With so much consternation about how the White House treats the press, journalists miss the bigger picture. From the outside looking in, I worry the vast majority of those who proclaim to defend a great pillar of American democracy, daily partake in its destruction.
How do I have the grounds to say this? Because I am from the inside. For a decade, I worked as a national news anchor in the epicenter of American media. I chose to leave on my own accord, in part because I saw the opportunity to create a new path for news delivery. I left everything and everyone familiar in New York City and took a leap of faith, moving with my family to Texas and into the unknown.
Walking away from a career I loved and worked so hard to build has resulted in moments of both extreme doubt and great epiphanies. I share the following not lecturing from a pulpit but as a by-product of the detachment that allowed me to see my profession, and America, in a completely new way. It led to this ultimate conclusion: we cannot underestimate this crucial moment for the American People and the American Press.
I realize now that Americans don’t simply dislike certain journalists, but feel a deep, palpable sense of betrayal by the news media. And they’re justified.
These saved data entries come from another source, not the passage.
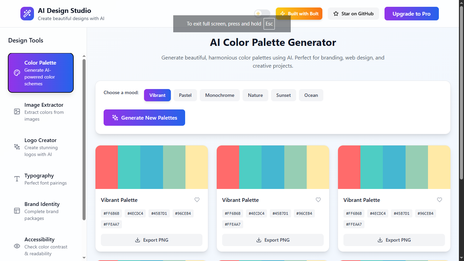The image size is (464, 261).
Task: Favorite the first Vibrant Palette with the heart
Action: 197,200
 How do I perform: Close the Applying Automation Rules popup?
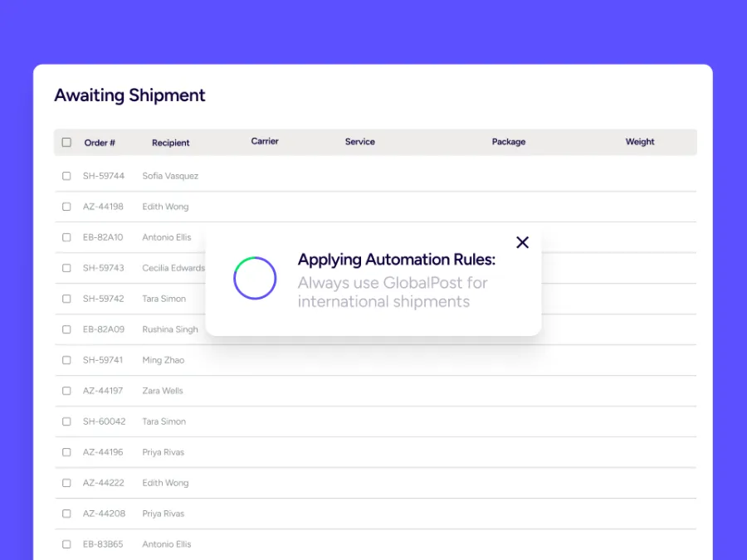point(522,242)
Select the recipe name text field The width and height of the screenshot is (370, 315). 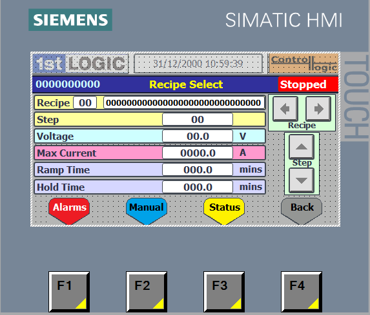coord(184,102)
In stepping away from the 24-hour news cycle, the most shocking realization for me was how little something I cared so much about really matters, how far away it feels, and how wrongly the audience is perceived. The media’s constant grating of the same topics over and over clouds the issues and fails to provide the service intended – clarity on current events. I get the same question repeatedly from those in search of unbiased sources of information: “Where can I go to get ‘the news’?”
The American people aren’t blind to the nuances of headlines; they’re busy living real lives and depend upon the press to quickly illuminate why an issue matters. The disproportionate coverage on the President’s treatment of journalists or the “heated political rhetoric” rather than what truly impacts the average citizen reflects both misguided priorities and a lack of respect.
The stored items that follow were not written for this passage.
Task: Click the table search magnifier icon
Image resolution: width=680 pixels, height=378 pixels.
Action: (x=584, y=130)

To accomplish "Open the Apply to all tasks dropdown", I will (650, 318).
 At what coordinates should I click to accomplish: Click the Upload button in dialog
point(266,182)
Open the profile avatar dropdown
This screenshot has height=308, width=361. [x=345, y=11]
To put it more plainly, our modern American news service lacks customer service.
The majority of the news media too often operates like a pretentious fancy restaurant where the servers size up their customers as not quite smart or worldly enough to appreciate what’s on the menu. The disrespect, so subtle and degrading, is not just found in the chosen content, but in the delivery. Such a restaurant could never survive if it blamed dissatisfied customers for an unsophisticated palate, bias against the chef, or on the undue influence of a powerful critic; and neither will the American Press survive by blaming the consumer, or the chief critic in the White House.
Opinion journalism is an excuse for a lack of discipline. It’s also a choice.
At a time when reporters are being jailed, kidnapped and murdered in other countries in record numbers, American journalists should celebrate the freedoms we enjoy by putting their customer first: provide non-partisan, well-researched, historically-grounded and multi-sourced stories based on facts in order to provide excellent service to someone they value and respect: the American public.
Freedom of the press matters to a healthy democracy, and our Republic begins and ends with putting priority on the freedom of its citizens—freedom to make up their own minds, cast their own votes and tell their own stories. If the priority for journalists refocused to the consumer, tense moments will become less personal between the press and those in power, and journalism can provide the crucial public service intended.
If not, I fear that when the time comes for the American Press to step to the stage, quiet the crowd and deliver a report that can impact the very survival of the nation, no one will listen. And if there’s one take away from my dispatch from “Real America,” American journalists are very close to that point of no return.
What would your advice be for aspiring journalists in such a politically divided culture like we have today? Would you ever be willing to share your career story of how you became a journalist and what it was like to chase your dreams and see them come to fruition? I’ve always loved journalism, but the news nowadays is so politically divisive and so focused on personal opinions that it can be pretty discouraging.
Thanks for finally talking about > Dispatch From Real America: How the Media Can Restore Trust With the Public
. | Jenna Lee-USA < Loved it!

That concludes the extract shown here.